Missing the fine print

I probably shouldn’t admit this in such good company, but I never bought a mini-skein before though I’ve been tempted. The thought of winding all those cuties into something I could knit with was daunting. And anyway I’ve never been sure what I’d knit.

But this Blue Sky Woolstok worsted weight bundle was on sale at a wonderful online shop. And they recommended a cowl pattern to knit with my bundle. Well, or so I thought. I succumbed.

I read through the pattern and that’s when I saw that I was supposed to also buy a full skein of Blue Sky Woolstok at a dainty 123 yards but a not-so-dainty price. And the cowl was pretty tight on yardage for one skein so I really needed to buy two skeins to be safe. Now my sale price was feeling a little shaky. But in for a penny in for a pound.

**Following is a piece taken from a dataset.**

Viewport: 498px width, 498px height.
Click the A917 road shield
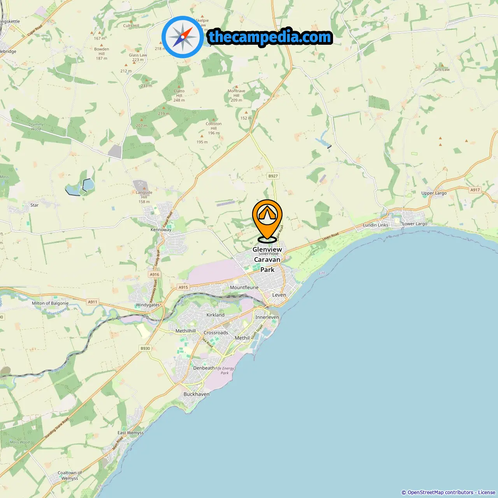coord(475,190)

My first task was turning those bundles into balls or cakes I could knit from. There were two mini-skeins of each colorway. Curses. Double the trouble. How do knitters handle this? Because I tried everything and nothing was very satisfactory.

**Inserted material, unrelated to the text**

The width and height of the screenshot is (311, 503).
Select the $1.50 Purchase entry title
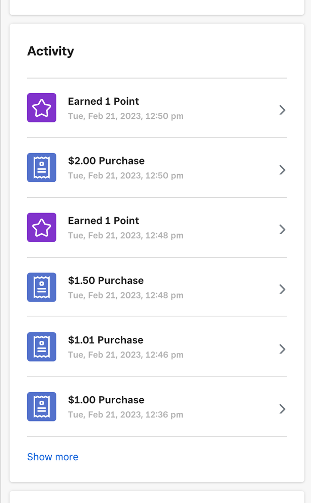(106, 280)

On my first few attempts I put a mini on my swift. My swift expanded to a cramped 12 inches or so and then I wound the minis into pitiful looking cakes using my winder. Geez, this is going to take longer than it will take to knit the cowl. Next, I opened up three minis and placed each one at a different height on my swift. If you think about how many hands a person has, you will see my predicament. Even when I pressed my mouth into service, loading that trio onto the swift was quite a task. Winding three minis in quick succession sort of worked to speed up the process. But no way was I going to keep that up.

My next try was to unroll the mini and hook the tiny skein around my two feet. I wound a ball using my feet to hold the tension. That worked fairly well until I got a little too enthusiastic and one foot slipped out. Finally? Finally I unwound a mini and laid all the yarn out on my bed. And then I just hand-wound a ball. That worked best. Whoever dreamed up minis should get a marketing prize and then a lump of coal for their birthday.

I dutifully charged into the recommended mosaic/slip stitch cowl. With my vast mosaic dishcloth experience, ahem, I figured I should be sure to match up high contrast colors. Oh my. I got halfway through the cowl and decided it looked like a 1960’s hippie monstrosity. It was probably that gold shade that was fouling the creation. My placement of the pink shade didn’t help.

Time to start over. What to do with these bundles, plus my 246 yards of Woolstok in the beautiful Northern Lights colorway?

Scrappy hats turned out to be just the ticket.

I am totally satisfied with Theresa Schabes A Fairly Scrappy Hat. It’s actually gathered quite a few Ravelry “favs” since I knit it back in late March when Hillman Michigan’s Long Lake was still a snowy place.

Seventy-six grams of yarn, lots of ends that I mostly wove in as the knitting progressed, and a well-behaved crown decreases. Great hat!

Next up was Justyna Lorkowska’s Scrappy Ski Hat. I’ve knit this freebie before in 2-color versions, here and here and here. And I know I shouldn’t insult Woolstok minis by calling them scraps. But gosh I like how treating them as scraps turned out.

Excellent how the crown decreases work out when you continue the colorwork.

I still have about half a skein of the main color Woolstok and assorted oddments of minis. There’s likely enough for another hat!

The next “read the fine print lesson” is a little more nuanced. This is Rainbow Indigo Fisherman Beanie, a DK weight freebie designed by Janet Stimson. Obviously, my version is light on the rainbow. Actually, even the blue denim shaded original is merely aspirational on the rainbow.

Such an excellent classic beanie. So, what does this have to do with reading the fine print? The pattern says a knitter will need 220 yards of DK weight to knit this hat. My two balls of Classic Elite Song totalled 220 yards. I’m good to go. Well, no.

My completed hat, with its rusty red Classic Elite Song bullseye, weighs 98 grams. What happened? She-who-does-not-enjoy-being-called-out-in-public forgot to weigh the balls before starting out on the hat. That’s something that should be done whenever your yardage is as close as mine was to what the pattern called for. At least I had a bit more Song in my stash to complete my one-of-a-kind hat in the same yarn.

I will definitely knit Stimson’s pattern again sometime. Lesson learned on not trusting that a skein of yarn is going to contain at least the yardage the ballband indicates.